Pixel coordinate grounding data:
________________

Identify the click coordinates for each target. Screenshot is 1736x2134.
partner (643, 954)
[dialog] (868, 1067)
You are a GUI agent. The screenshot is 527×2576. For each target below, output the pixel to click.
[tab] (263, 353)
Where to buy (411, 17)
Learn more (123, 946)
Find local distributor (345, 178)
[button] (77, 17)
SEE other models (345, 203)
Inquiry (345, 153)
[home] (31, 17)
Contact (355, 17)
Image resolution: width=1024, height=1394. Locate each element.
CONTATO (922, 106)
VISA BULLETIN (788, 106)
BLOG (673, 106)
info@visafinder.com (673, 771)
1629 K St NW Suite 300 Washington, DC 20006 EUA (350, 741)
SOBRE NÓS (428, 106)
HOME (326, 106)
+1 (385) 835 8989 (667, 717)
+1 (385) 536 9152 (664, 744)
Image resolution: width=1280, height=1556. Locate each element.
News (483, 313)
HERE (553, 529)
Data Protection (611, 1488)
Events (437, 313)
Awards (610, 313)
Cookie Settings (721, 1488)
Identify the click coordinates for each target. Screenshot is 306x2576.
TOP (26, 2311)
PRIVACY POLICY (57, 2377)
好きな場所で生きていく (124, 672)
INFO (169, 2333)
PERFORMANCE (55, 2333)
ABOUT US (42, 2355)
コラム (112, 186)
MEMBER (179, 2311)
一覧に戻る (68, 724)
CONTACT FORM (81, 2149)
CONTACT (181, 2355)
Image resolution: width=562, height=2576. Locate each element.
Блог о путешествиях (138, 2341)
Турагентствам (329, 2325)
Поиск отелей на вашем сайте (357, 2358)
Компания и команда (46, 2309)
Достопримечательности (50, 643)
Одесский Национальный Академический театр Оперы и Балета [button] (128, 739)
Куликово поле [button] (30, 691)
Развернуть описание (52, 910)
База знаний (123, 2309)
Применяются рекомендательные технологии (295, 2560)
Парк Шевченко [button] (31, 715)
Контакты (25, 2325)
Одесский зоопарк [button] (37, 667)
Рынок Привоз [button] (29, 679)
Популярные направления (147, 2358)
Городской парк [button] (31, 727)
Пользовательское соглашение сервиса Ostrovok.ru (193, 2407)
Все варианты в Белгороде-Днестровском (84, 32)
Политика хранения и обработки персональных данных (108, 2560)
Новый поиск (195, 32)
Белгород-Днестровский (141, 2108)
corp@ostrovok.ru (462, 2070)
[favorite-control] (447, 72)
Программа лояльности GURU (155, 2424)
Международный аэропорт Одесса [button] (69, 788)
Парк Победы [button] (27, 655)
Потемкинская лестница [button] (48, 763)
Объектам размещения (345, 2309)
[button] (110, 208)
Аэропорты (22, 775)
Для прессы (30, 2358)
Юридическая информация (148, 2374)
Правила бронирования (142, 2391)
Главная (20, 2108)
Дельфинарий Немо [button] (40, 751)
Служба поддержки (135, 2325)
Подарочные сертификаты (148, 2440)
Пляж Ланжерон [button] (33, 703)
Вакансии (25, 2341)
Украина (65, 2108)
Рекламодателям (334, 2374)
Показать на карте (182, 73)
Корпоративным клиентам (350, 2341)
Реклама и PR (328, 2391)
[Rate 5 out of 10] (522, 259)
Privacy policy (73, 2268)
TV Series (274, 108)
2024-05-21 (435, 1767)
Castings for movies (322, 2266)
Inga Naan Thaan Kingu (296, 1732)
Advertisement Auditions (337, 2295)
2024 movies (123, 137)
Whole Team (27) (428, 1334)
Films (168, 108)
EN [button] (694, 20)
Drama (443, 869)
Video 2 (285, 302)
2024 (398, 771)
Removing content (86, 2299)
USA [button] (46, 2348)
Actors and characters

________________

WORK INSTRUCTIONS ::
Proceeding from the line containing "MEMBER (179, 2311)" through the line containing "Главная (20, 2108)", transcribe the lines above exactly, both end lines included.

ANSWER BOX ::
MEMBER (179, 2311)
一覧に戻る (68, 724)
CONTACT FORM (81, 2149)
CONTACT (181, 2355)
Image resolution: width=562, height=2576. Locate each element.
Блог о путешествиях (138, 2341)
Турагентствам (329, 2325)
Поиск отелей на вашем сайте (357, 2358)
Компания и команда (46, 2309)
Достопримечательности (50, 643)
Одесский Национальный Академический театр Оперы и Балета [button] (128, 739)
Куликово поле [button] (30, 691)
Развернуть описание (52, 910)
База знаний (123, 2309)
Применяются рекомендательные технологии (295, 2560)
Парк Шевченко [button] (31, 715)
Контакты (25, 2325)
Одесский зоопарк [button] (37, 667)
Рынок Привоз [button] (29, 679)
Популярные направления (147, 2358)
Городской парк [button] (31, 727)
Пользовательское соглашение сервиса Ostrovok.ru (193, 2407)
Все варианты в Белгороде-Днестровском (84, 32)
Политика хранения и обработки персональных данных (108, 2560)
Новый поиск (195, 32)
Белгород-Днестровский (141, 2108)
corp@ostrovok.ru (462, 2070)
[favorite-control] (447, 72)
Программа лояльности GURU (155, 2424)
Международный аэропорт Одесса [button] (69, 788)
Парк Победы [button] (27, 655)
Потемкинская лестница [button] (48, 763)
Объектам размещения (345, 2309)
[button] (110, 208)
Аэропорты (22, 775)
Для прессы (30, 2358)
Юридическая информация (148, 2374)
Правила бронирования (142, 2391)
Главная (20, 2108)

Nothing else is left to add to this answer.